The main source of the data used in this study is the Labour Force Survey 1997-98. Some of the information from 1981 census is also utilised for comparison purposes. The Labour Force Survey 1997-98 is the latest of this series and provides ample information to carryout the present analysis. The 1997-98 LFS covered 18160 households in four provinces of Pakistan. It provides information on age, sex, and marital status, level of education, current enrolment and migration. The information on different dimension of labour force is also available through which one can calculate the activity rate, unemployment rate and other related statistics. The occupational distribution and employment status of the working population ten years and above is also available.
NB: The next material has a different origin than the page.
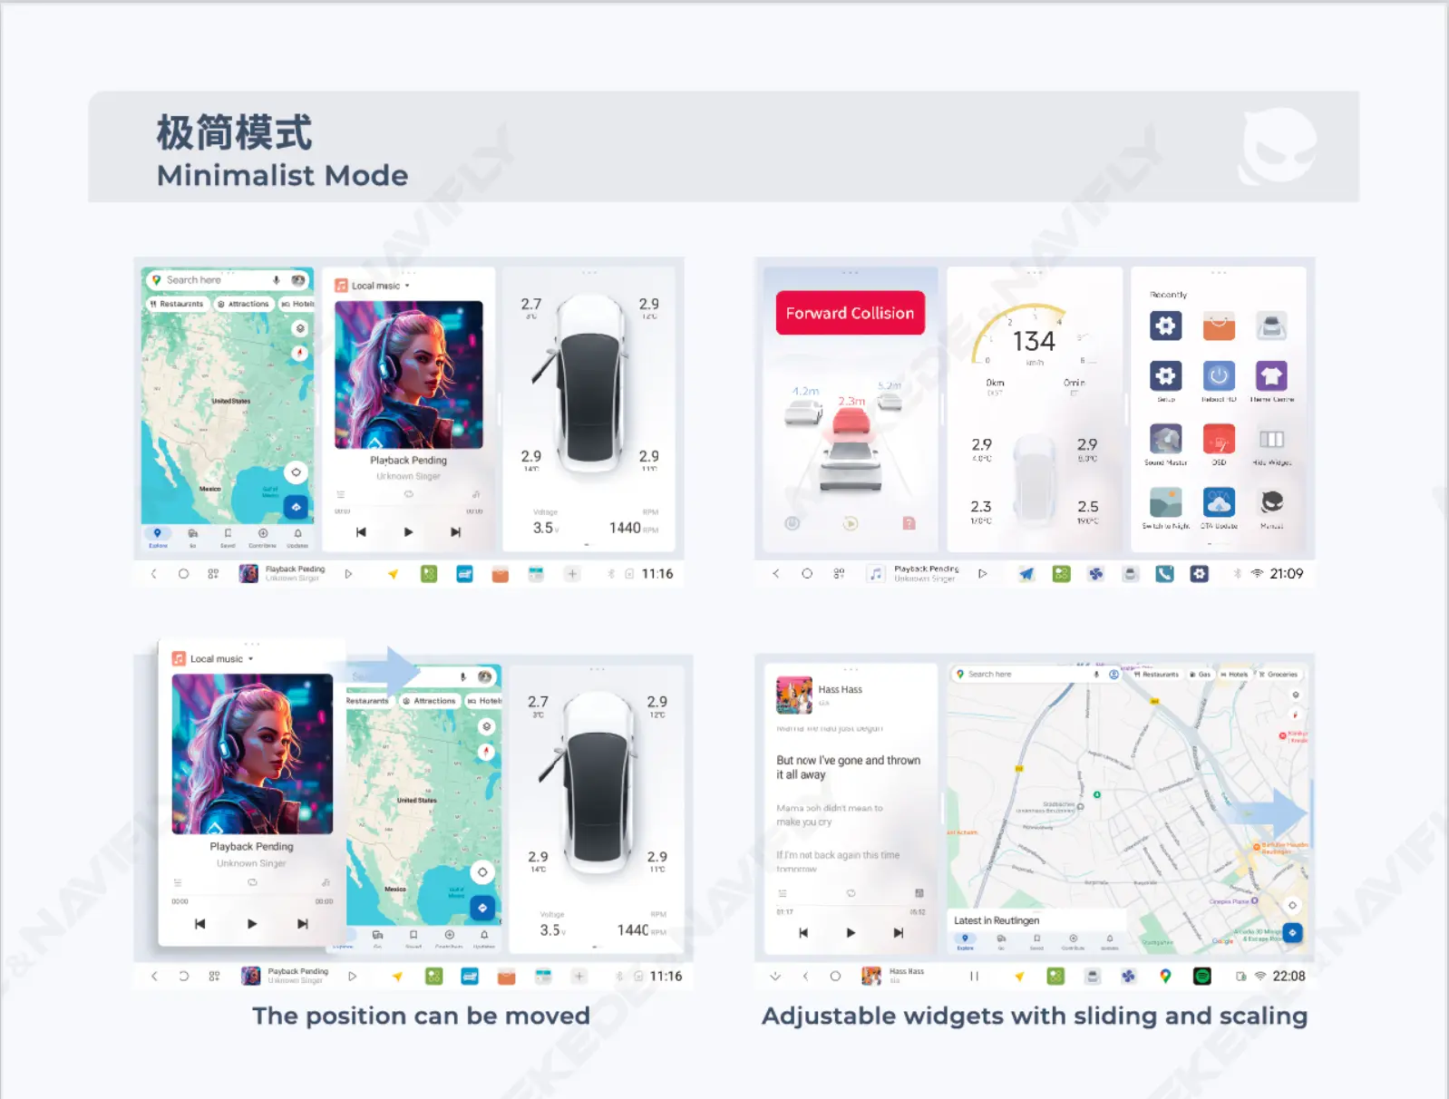Click the Gas filter chip on Reutlingen map
The image size is (1449, 1099).
[x=1200, y=675]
The elderly population in our analysis is considered to be the ones who have attained an age of at least 60 years. The survey identifies 5629 persons who are 60 and above. Majority of these people are rural residents (57.7 percent) and mostly are married (71 percent). Very few of them are never married whereas 28 percent of them are widowed. As expected females constitute a higher percentage (64 percent) among this category. The educational attainment of elderly population is not very encouraging because 81 percent of them are illiterate very small percentage have education above matric but a good number has vocational or technical training. Surprisingly the unemployment rate among elderly population is even lower than the unemployment rate at national level. Labour force participation rate is also comparatively higher (39.8 percent) among elderly than among 10+ population (29.4 percent).

To examine the probability of labour market participation in relation to selected variables, Probit analysis is carried out. The participation of an elderly in labour market activity is defined as a dichotomous variable that takes value 1 for participation and zero otherwise. Labour market participation variable is constructed of several questions on employment and unemployment status of those who are in the labour market. In this analysis, the coefficients provide the probability of Labour Force Participation due to that particular factor.
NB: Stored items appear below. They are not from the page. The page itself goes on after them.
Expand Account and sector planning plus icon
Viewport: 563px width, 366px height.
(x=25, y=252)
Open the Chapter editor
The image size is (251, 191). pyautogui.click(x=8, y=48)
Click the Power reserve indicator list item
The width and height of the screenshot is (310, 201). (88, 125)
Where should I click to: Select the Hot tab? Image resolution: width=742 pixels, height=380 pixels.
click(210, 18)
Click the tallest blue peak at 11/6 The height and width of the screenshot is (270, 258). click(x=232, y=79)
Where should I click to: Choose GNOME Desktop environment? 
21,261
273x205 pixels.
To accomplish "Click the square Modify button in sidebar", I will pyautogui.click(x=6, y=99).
The control variables used in the analysis are the age, place of residence, head status, marital status, literacy, technical training, number of earners in the family whether the person is living in a nuclear family or extended family. It is expected that probability of an elderly's labour market participation decline as he attains more years of life. This is mainly due to his low mobility and health status, which deteriorates with age. Living in the urban areas is considered less helpful for elderly people in obtaining gainful employment because more young persons are available due to high unemployment in the urban areas. More than one earner in the family reduces the chances of an elderly to actively participate in the labour market. Admittedly, a better determinant of labour market participation is the total earnings of the household however, labour force survey does not gather this information thus we consider the number of earners as proxy for household earnings.

Literacy status of the elderly was considered in the analysis as to see how human capital affect the probability of the elderly to participate in the labour market. We expect that it increase the probability of elderly to participate. If marriage is intact, the chances of labour force participation of male may not be affected however, if female is currently married, her chances of participation in the labour market are reduced. This is because in this male chauvinist society, husbands rarely allow their wives to participate in the labour market. Those who have any vocational or technical training have higher probability to participate due to their skills. And finally we expect that living in a nuclear family impart more responsibility on the older person to participate in the labour market provided there are no other sources of earnings.

The model to be estimated is:

LFP=f (AGE, MSP, LIT, V~, UR, EARNER, NF, SEX)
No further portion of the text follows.